··· TEXT PROVIDED ···

Lizzie983's Journal, 19 January 2014

Hi everybody from cloudy Germany,

Today I am at work, since I have to finish some urgent stuff.
The funny thing is that I have been sitting here for 2 hours already, and still cannot focus. It has been a stressful time, the Xmas holidays and the last two weeks as well.

I have been thinking a lot about my mum, since 10 days ago it was the anniversary of her death. I have been also considering moving back to Italy, in about 3 years from now. The thing is, I am doing this mainly for my father, not for myself.
I am very happy living and working in Germany. I love my job, have good friends and a good partner, found a good gym where I enjoy climbing very much. My life could not be better.
Anyway, he's 65 years old, I am the only child, my mum died, he is not planning to marry again and we're not close to the rest of his family. I know it's my kind of "duty" to take care of him, but the price is high. Italy is such a conservative, medieval-minded country. Bureaucracy is insane, everyday life is so stressful.
For me finding jobs there has always been hard, since good looking women are considered stupid by default, even if very qualified for the position they apply for. Then, Italian men are too much "machos" for my taste. I mean, women are underestimated by definition, still considered as objects. I really hate that.
I hate the fact that it affects my everyday life in a negative way. It means I will have to start again wearing baggy clothes when I go for a walk alone. Or find a safer neighborhood, where I can keep my lifestyle (I love walking and having the opportunity to go walking in the evenings after dinner, and also having small grocery shops nearby and simply enjoying walking and shopping there).

Well, there are going to be positive sides as well. Climate is more pleasant. Food is amazing; not only restaurants, but especially veggies and basic ingredients to cook everyday meals.
Mountains are easy to reach in 1 or 2 hours drive, as well as the seaside. It is unbelievably full of historical places and monuments. Some of my good friends still live there or will come back soon.
And I can see my father more often, that's the most important thing.
I am really scared of being alone in the future, since the significant members of my family are basically only my father, my granny and her sister. And their age ranges from 65 to 90 years old.
It's true, I have my partner. But before building a family and having kids, I want to be sure it's going to work and to last. I divorced once already, and it was so painful I don't want to repeat that experience, especially with kids involved.

··· INFORMATION SUPPLIED ···

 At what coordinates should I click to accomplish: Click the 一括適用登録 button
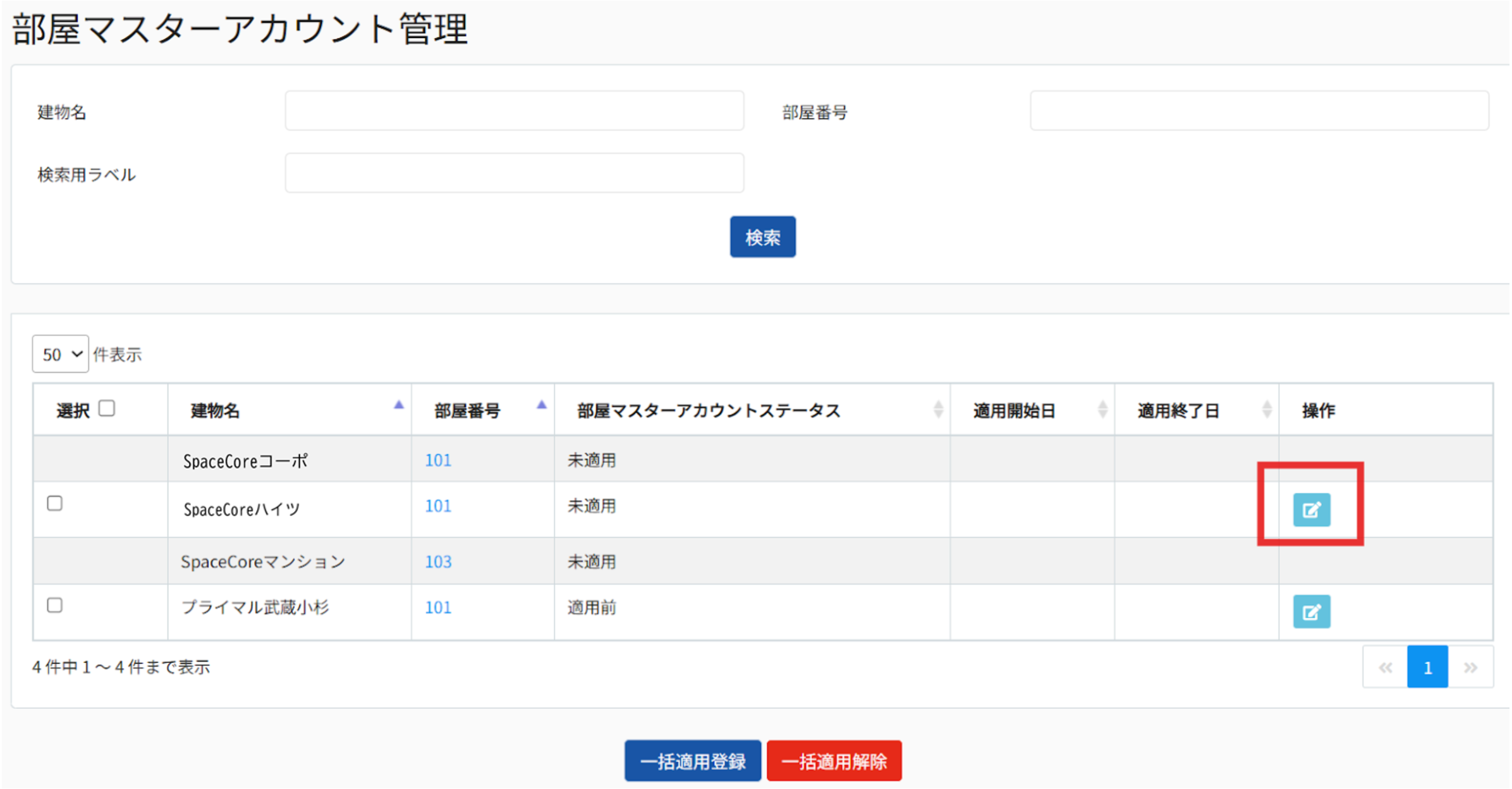pyautogui.click(x=693, y=761)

···

* **WHAT IS NEEDED**: Say whether each of the following statements agrees with the journal entry. Answer yes or no, and quote the words from the entry that decide it. 1. The writer's father is 65 years old. 2. The writer has brothers or sisters. 3. The writer is considering moving back to Italy within the next year.

* **TASK RESPONSE**:
1. Yes: "he's 65 years old"
2. No: "I am the only child"
3. No: "I have been also considering moving back to Italy, in about 3 years from now."